BRIEF:
Your answer should be a single number: the count of lines in the entries below that contain "agent".
━━━━━ DATA FOR REVIEW
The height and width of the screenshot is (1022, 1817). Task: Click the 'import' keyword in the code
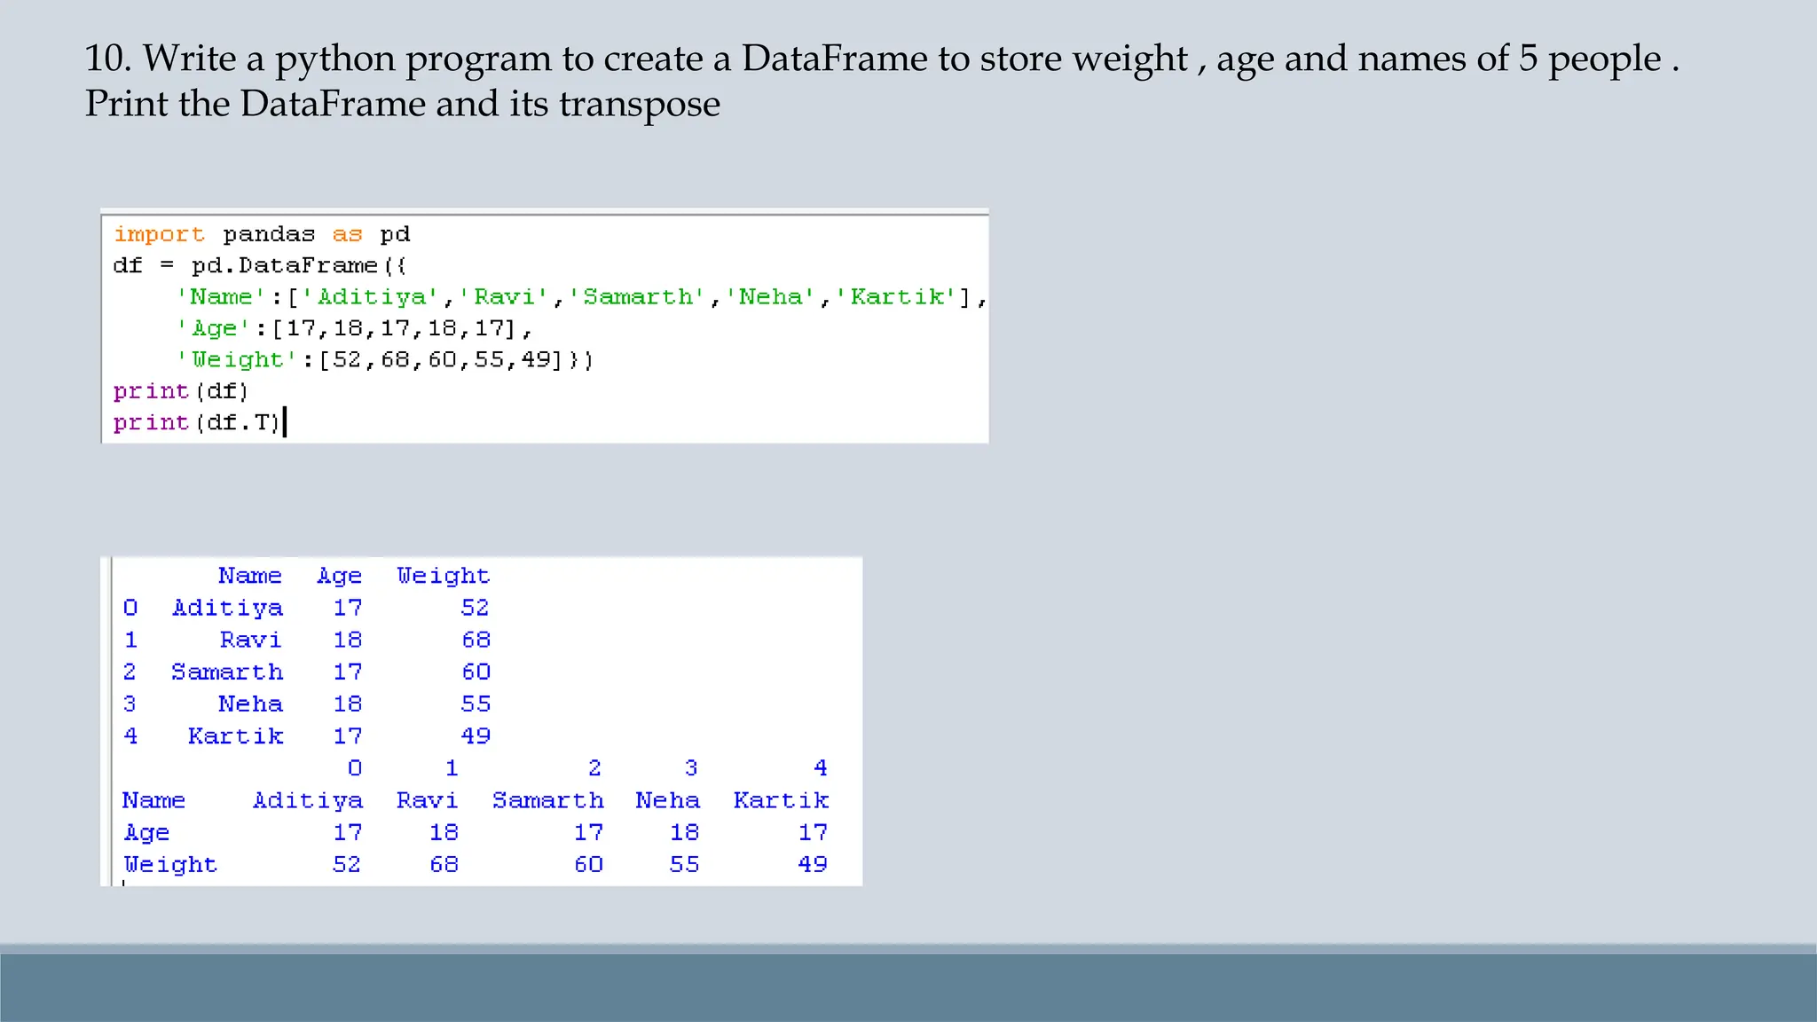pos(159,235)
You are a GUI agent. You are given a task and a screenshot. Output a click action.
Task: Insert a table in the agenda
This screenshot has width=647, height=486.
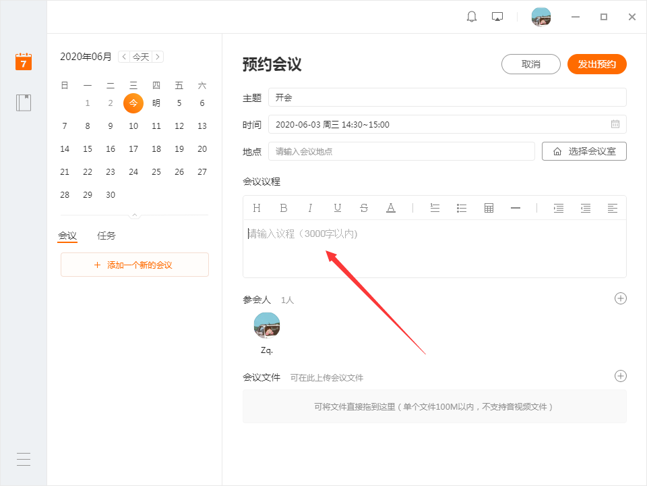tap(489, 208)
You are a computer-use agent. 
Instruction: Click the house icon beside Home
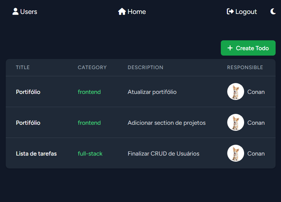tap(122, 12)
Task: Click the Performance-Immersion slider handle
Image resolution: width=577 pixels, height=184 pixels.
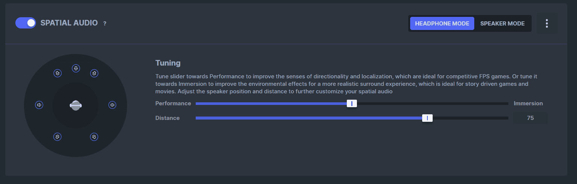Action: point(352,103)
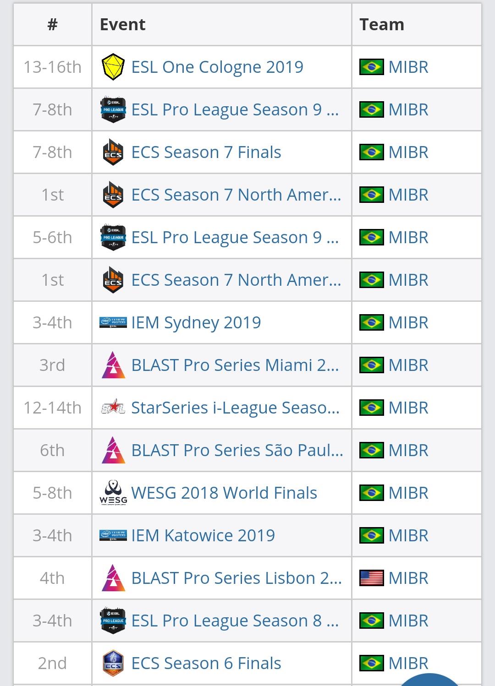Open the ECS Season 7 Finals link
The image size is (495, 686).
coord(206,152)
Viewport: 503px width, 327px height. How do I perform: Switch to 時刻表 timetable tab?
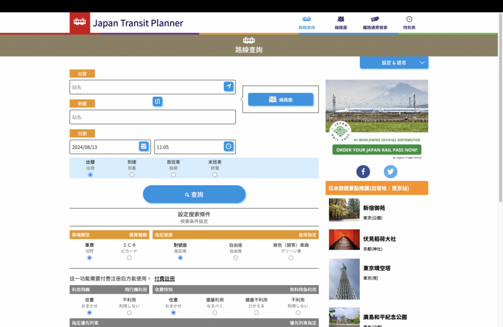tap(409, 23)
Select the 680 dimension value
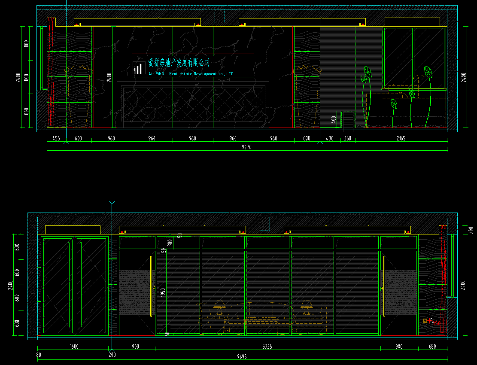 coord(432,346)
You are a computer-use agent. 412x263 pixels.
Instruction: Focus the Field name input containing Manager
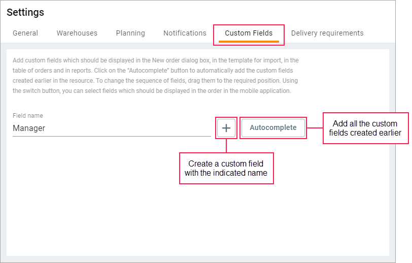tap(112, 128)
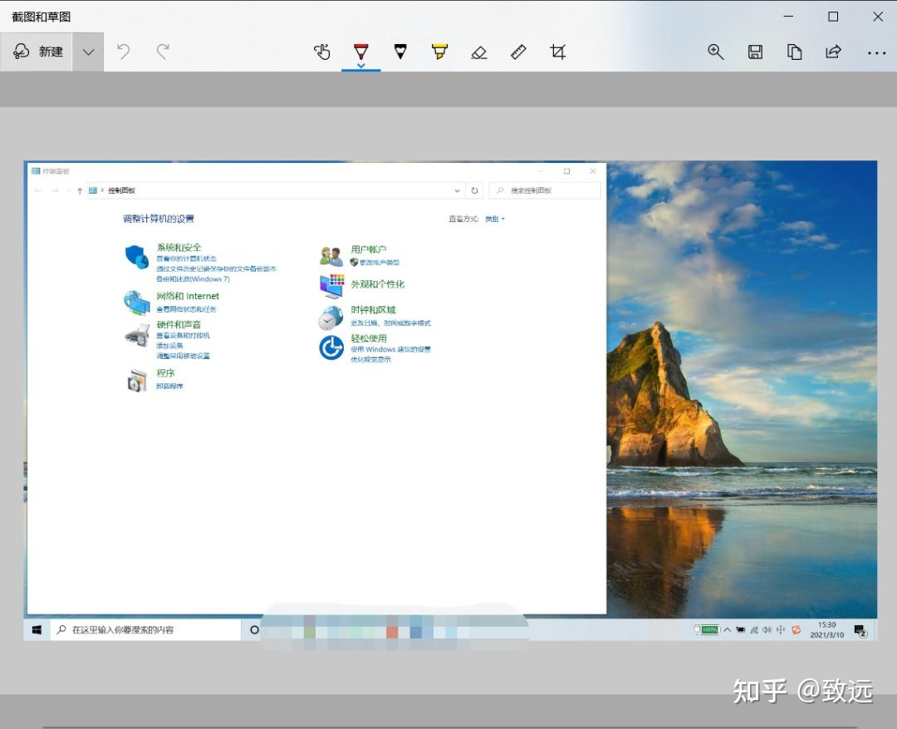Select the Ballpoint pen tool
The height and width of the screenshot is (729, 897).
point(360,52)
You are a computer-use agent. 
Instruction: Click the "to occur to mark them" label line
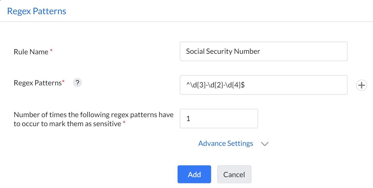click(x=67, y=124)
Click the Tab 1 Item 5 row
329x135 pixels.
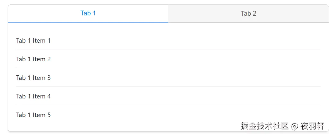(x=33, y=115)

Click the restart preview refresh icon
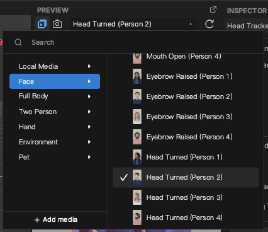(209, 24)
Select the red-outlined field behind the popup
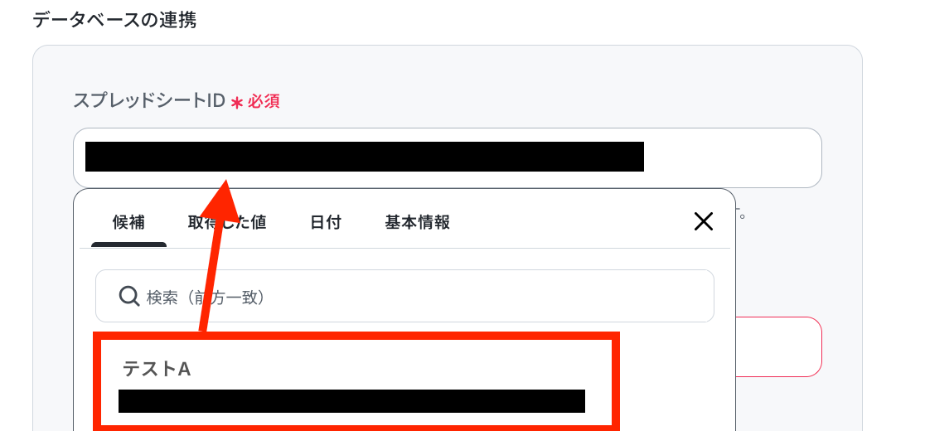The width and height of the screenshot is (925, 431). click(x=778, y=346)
━━━━━━━━━━
PROBLEM SOLUTION:
4